Macri reabre Argentina para la informática importada y las ventas se disparan

En Argentina, la caída del consumo no provoca un descenso automático de los precios, tal y como marca la ley de la oferta y la demanda. En la última década, la inflación ha crecido de media un 25% anual sin importar si la economía avanzaba, estaba estancada o en crisis. Ahora, esa anomalía empieza a resquebrajarse. Argentina se mantiene como el país más caro de América Latina, pero a medida que el Gobierno de Mauricio Macri abre las fronteras a la importación, algunos precios empiezan a bajar, como ha ocurrido con la informática. La eliminación del impuesto que gravaba la entrada de ordenadores y tablets ha hecho caer su valor cerca de un 18% y ha disparado las ventas por encima del 70%. La diferencia es aún enorme con Estados Unidos, donde un PC puede costar hasta 900 dólares menos que en Argentina, pero se ha reducido bastante con Chile, uno de los destinos favoritos de compras de los argentinos en los últimos años. Como contrapartida, se ha desplomado la industria nacional y se han destruido más de 6.000 empleos, según los fabricantes.

Entre enero y julio de 2017, las ventas de productos informáticos crecieron un 63% respecto a los primeros siete meses de 2016, de acuerdo con el último informe de la consultora GfK. El ministro de Producción, Francisco Cabrera, se ha basado en los datos de esta firma para señalar hoy que el crecimiento interanual del sector fue superior al 70% en junio. En ese mes se vendieron 42.753 unidades, frente a las 24.593 de un año antes, un 74% más.

El descenso de los precios, las promociones ofrecidas por grandes cadenas y bancos y la posibilidad de pagar con tarjeta de crédito hasta en 18 cuotas son algunos de los factores que explican el gran aumento de ventas. Para el Gobierno, influye también la reactivación económica de Argentina -un 1,3% en lo que va de año- y la recuperación de poder adquisitivo de la población tras un duro 2016. “Hoy ves una economía en crecimiento por cuatro trimestres seguidos y el salario ganándole a la inflación”, dicen desde la cartera de Producción.

El impuesto para computadoras y tablets importadas desapareció en abril, pero los precios comenzaron a bajar cuando el Gobierno anunció que lo eliminaría, el pasado septiembre. “En parte fue limpieza de stock frente a la medida de la quita del arancel, ya que las marcas no podrían competir frente a la nueva mercadería traída sin impuesto”, señala Ana Julia Carattino, analista de GfK. Ha habido un descenso de precios generalizado tanto en marcas locales como extranjeras, pero muy por debajo del 50% que esperaba el Gobierno.
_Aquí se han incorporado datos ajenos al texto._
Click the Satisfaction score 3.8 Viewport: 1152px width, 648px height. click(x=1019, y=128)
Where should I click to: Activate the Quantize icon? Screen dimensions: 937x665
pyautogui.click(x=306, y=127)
En promedio han bajado un 18%, frente al 35% de la retención suprimida. La otra mitad se pierde en una nebulosa confusa en la que se esconden intermediarios y grandes comercios, acostumbrados a márgenes de ganancias elevados, y se muestran costes logísticos, salariales y tributarios.
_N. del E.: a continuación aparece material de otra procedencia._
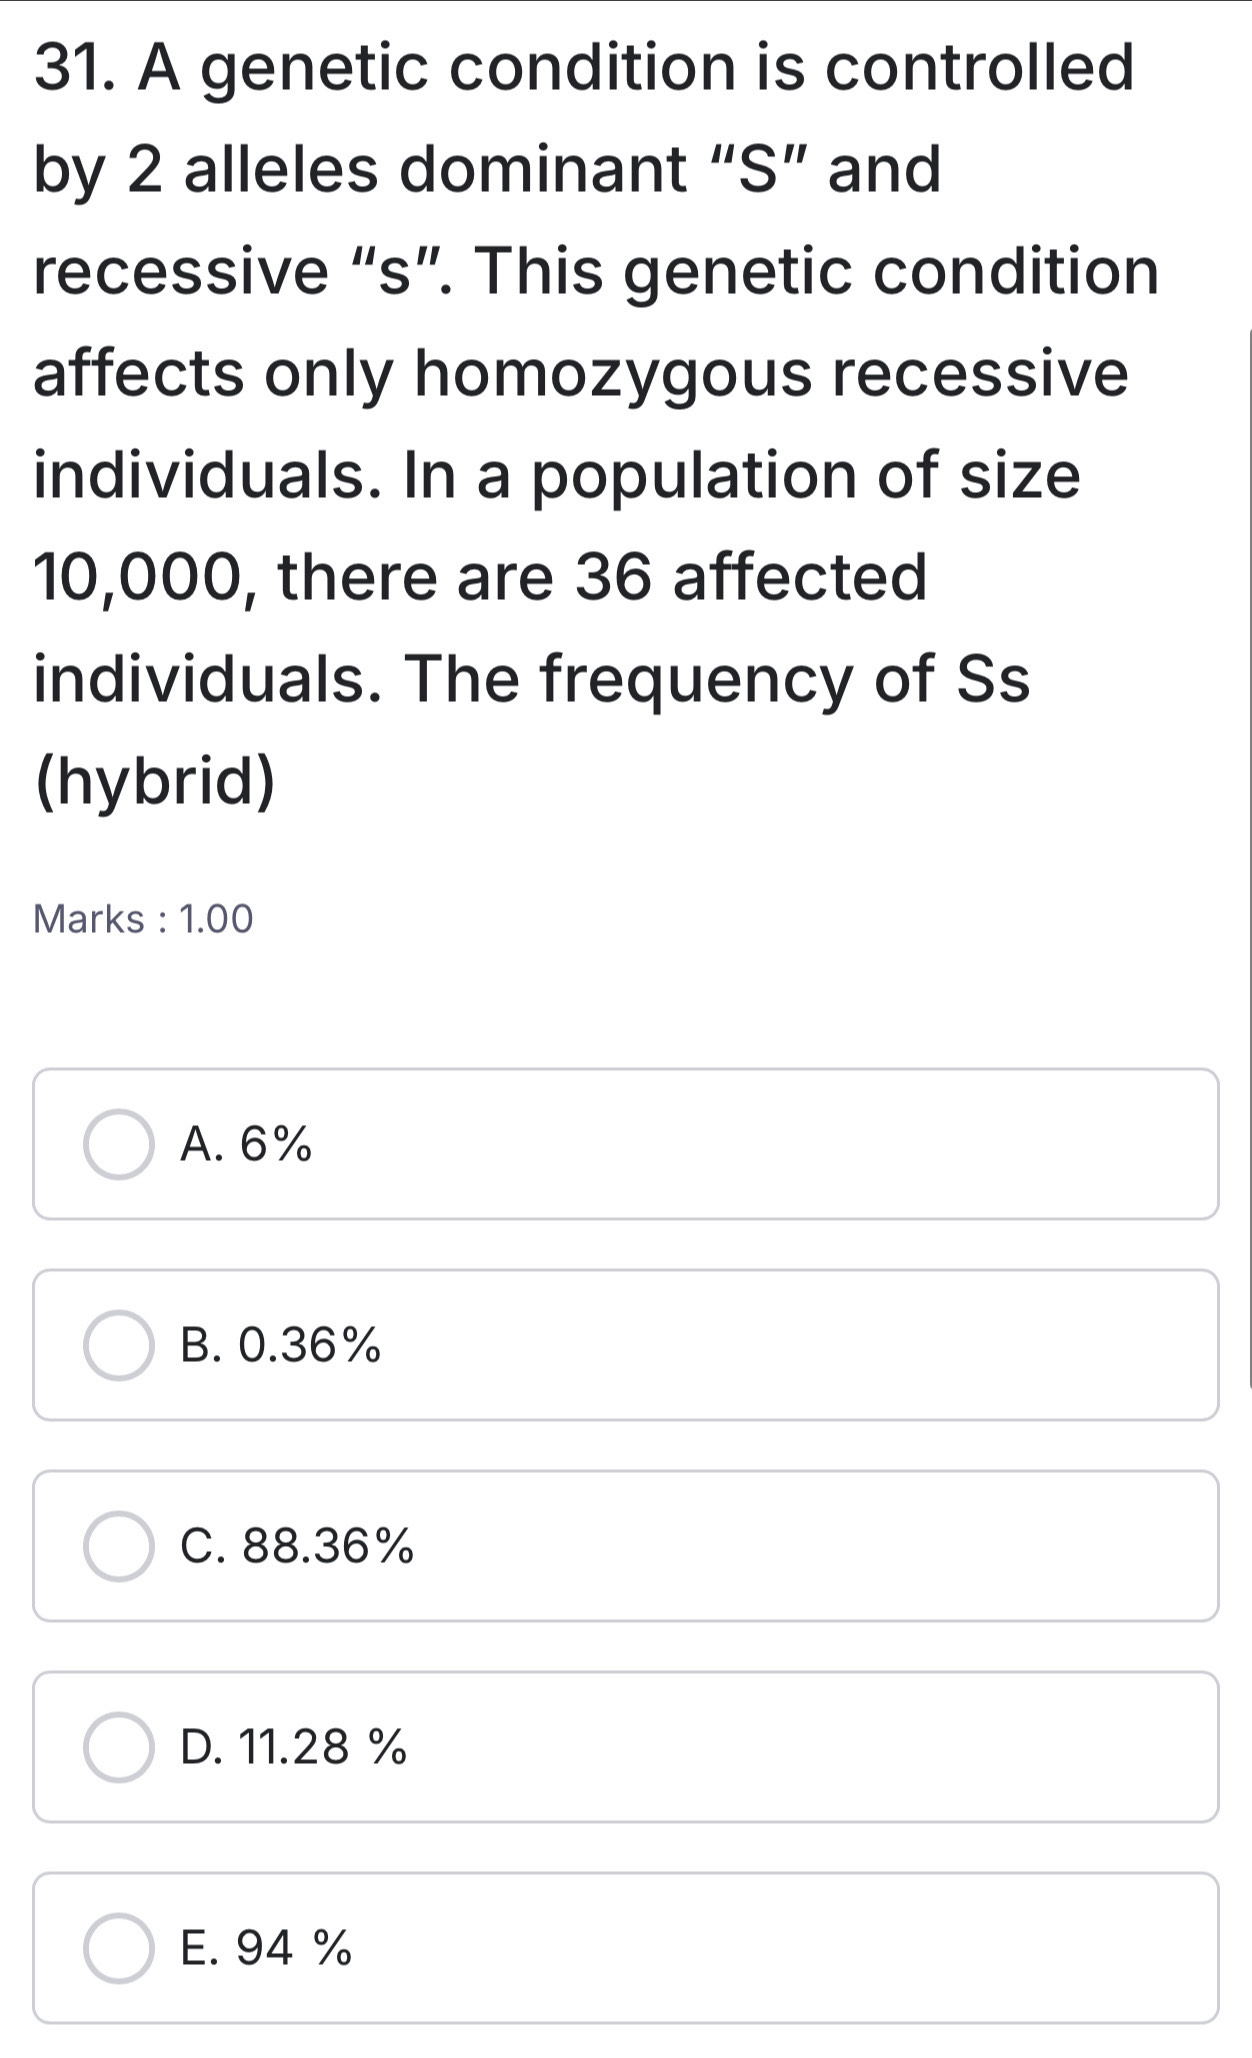Select the radio button for option E
The width and height of the screenshot is (1252, 2058).
pos(119,1948)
Comprarse un MacBook Pro de último modelo en Argentina cuesta ahora unos 900 dólares más que hacerlo en Estados Unidos y la diferencia se mantiene por encima de los 500 dólares con otras marcas más económicas. Es mucho, pero ya no tanto como para que sea más económico un billete de avión a Miami y comprárselo allí que acercarse a una tienda de Buenos Aires, como ocurría hace un par de años. También ha perdido atractivo viajar a Chile sólo a por un portátil que sale entre un 10 y un 15% más barato, en especial si se tiene en cuenta que al volver a Argentina, en la aduana exigirán el pago del 50% del valor de las compras que superen los 150 dólares.

Pero las grandes colas de vehículos cada fin de semana largo para cruzar a Chile y a Paraguay no han desaparecido. Argentina mantiene los aranceles a la importación para otros productos muy buscados, como los teléfonos móviles, y la ropa, el calzado e incluso muchos alimentos son más baratos al otro lado de la frontera.

La reapertura que impulsa Macri es resistida por la industria argentina, incapaz de competir en muchos rubros frente a los productos importados. La informática es uno de ellos. Un rápido vistazo por las tiendas permite apreciar el dominio de los portátiles procedentes de China. Los datos de la Cámara Argentina de Multimedia, Ofimática, Comunicaciones y Afines (Camoca) lo confirman: dos de cada diez PC que se venden en Argentina son locales, frente a cinco de cada diez hace tres años. “Se han perdido unos 6.500 puestos de trabajo, la mayoría de pymes en el interior del país”, señala Carlos Scimone, gerente de Camoca. “En el último mes parece que se ha estabilizado”, agrega Scimone sin aventurarse en pronósticos futuros. Las políticas económicas argentinas han oscilado tanto que nadie sabe si esta se mantendrá.